Judaism doesn't do much better; although riffing off the mythical 'Wandering Jew' for Sol, the books describe Judaism as becoming basically a sideshow, not just becoming more philosophical, when Israel disappeared.

The other thing is the treatment of internet jockeys, which tend to get called something disrespectful like 'cyberpukes'. There's a strong 'old man shouts at kids and their technology' vibe throughout.

Anonymous said...

All true, but a lot of the conservatism which you identify -- especially the militarism and authoritarianism is called into question in the sequel.
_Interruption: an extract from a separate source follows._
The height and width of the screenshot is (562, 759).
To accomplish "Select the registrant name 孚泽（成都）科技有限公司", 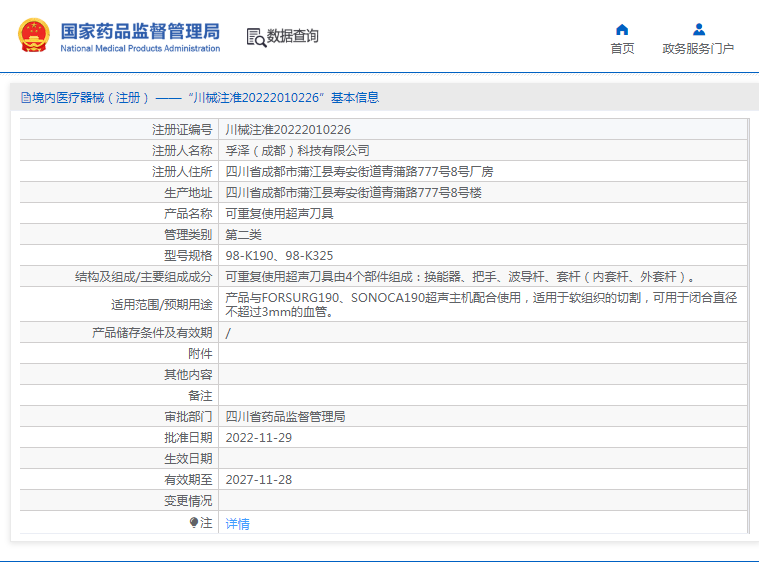I will pyautogui.click(x=297, y=151).
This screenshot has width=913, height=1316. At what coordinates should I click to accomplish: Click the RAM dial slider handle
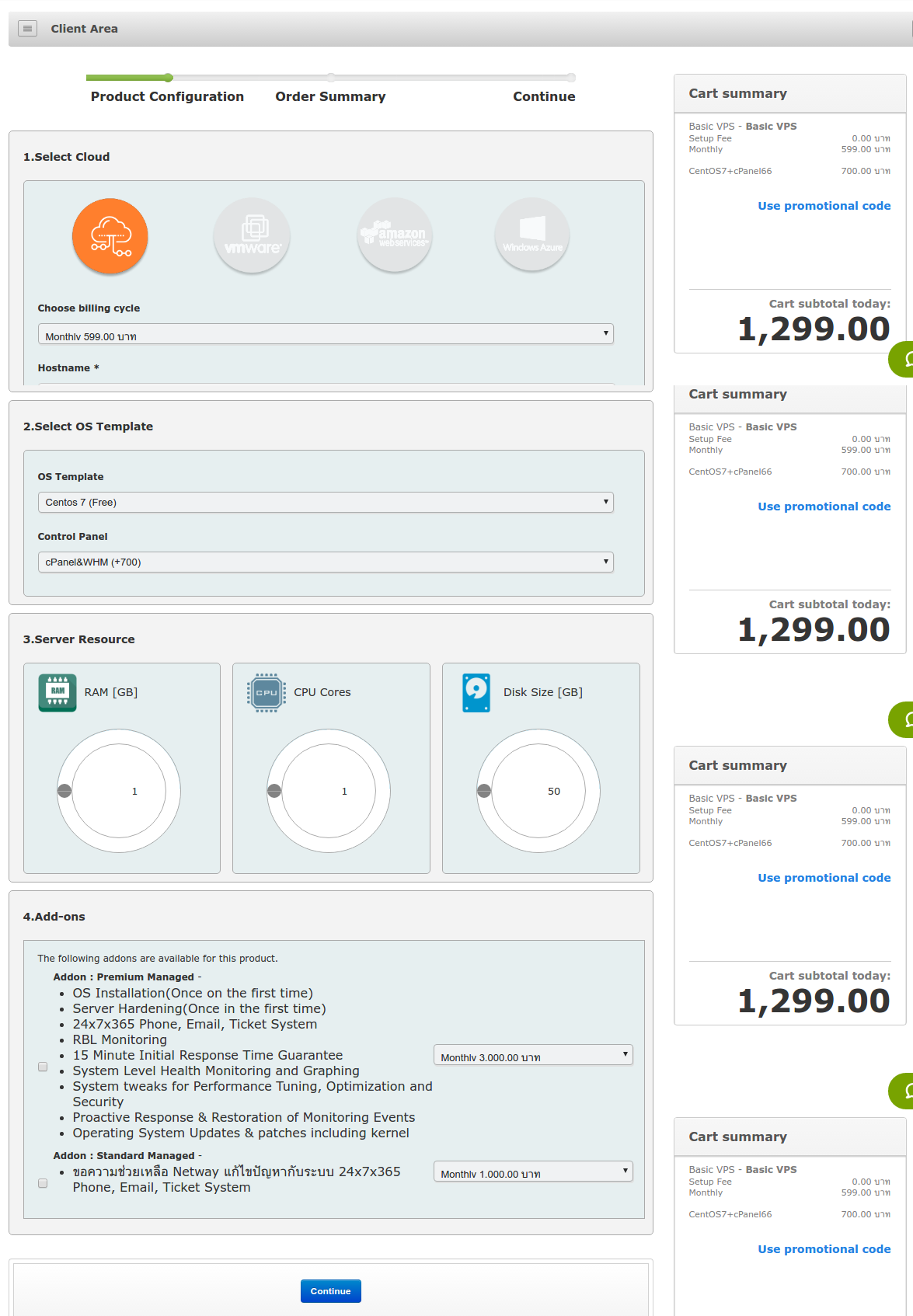click(x=64, y=791)
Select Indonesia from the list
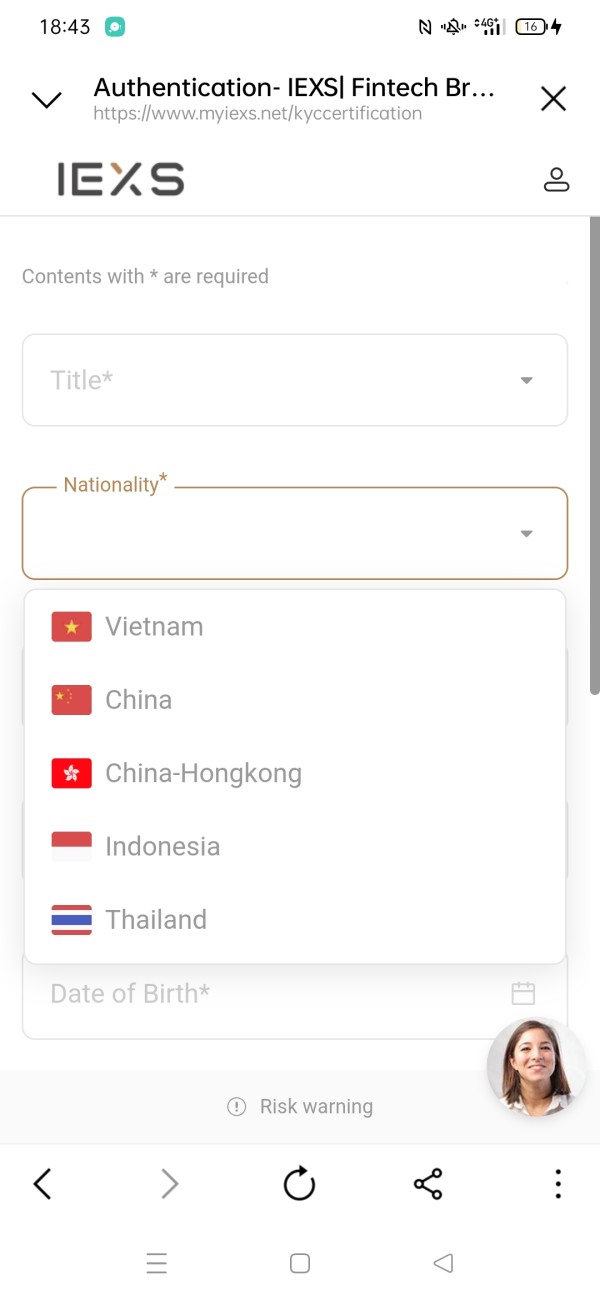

So this is a bit like reading the first half of Iain Banks' The Algebraist and leaving out the part which (in good old Socialist Worker fashion) calls the morality of the Mercatoria into question.

Anonymous said...

"Gaudy and gory" is Hyperion (and Simmons) in a nutshell.

You might find Carrion Comfort, from the same year, to carry more modern resonance...

Mickey H said...

You read any Becky Chambers? Her Monk and Robot series explores post-capitalist humanity in an interesting way. Recommend all her stuff.

Phil said...

I don't think you're quite right, anonymous. I'm not saying Simmons is celebrating militarism or authoritarianism. He's rather stating they're facts of life and are expressive of the harsh reality of the worlds we inhabit. In as far as he celebrates anything, he centres exemplars of a conservative world view.

And no Mickey, I haven't but Chambers is on the reading list with dozens of other writers!

Anonymous said...

I expect that you will want to revisit your musings after finishing the sequel, though, since the completion of the arc does turn a few of your observations on their head.

Phil said...

Having read the sequel I find nothing there that challenges this commentary, and from what others have told me about Endymion/The Rise of Endymion it sounds even more conventional. I'll get round to reading them one day but there are hundreds of books in the queue before them!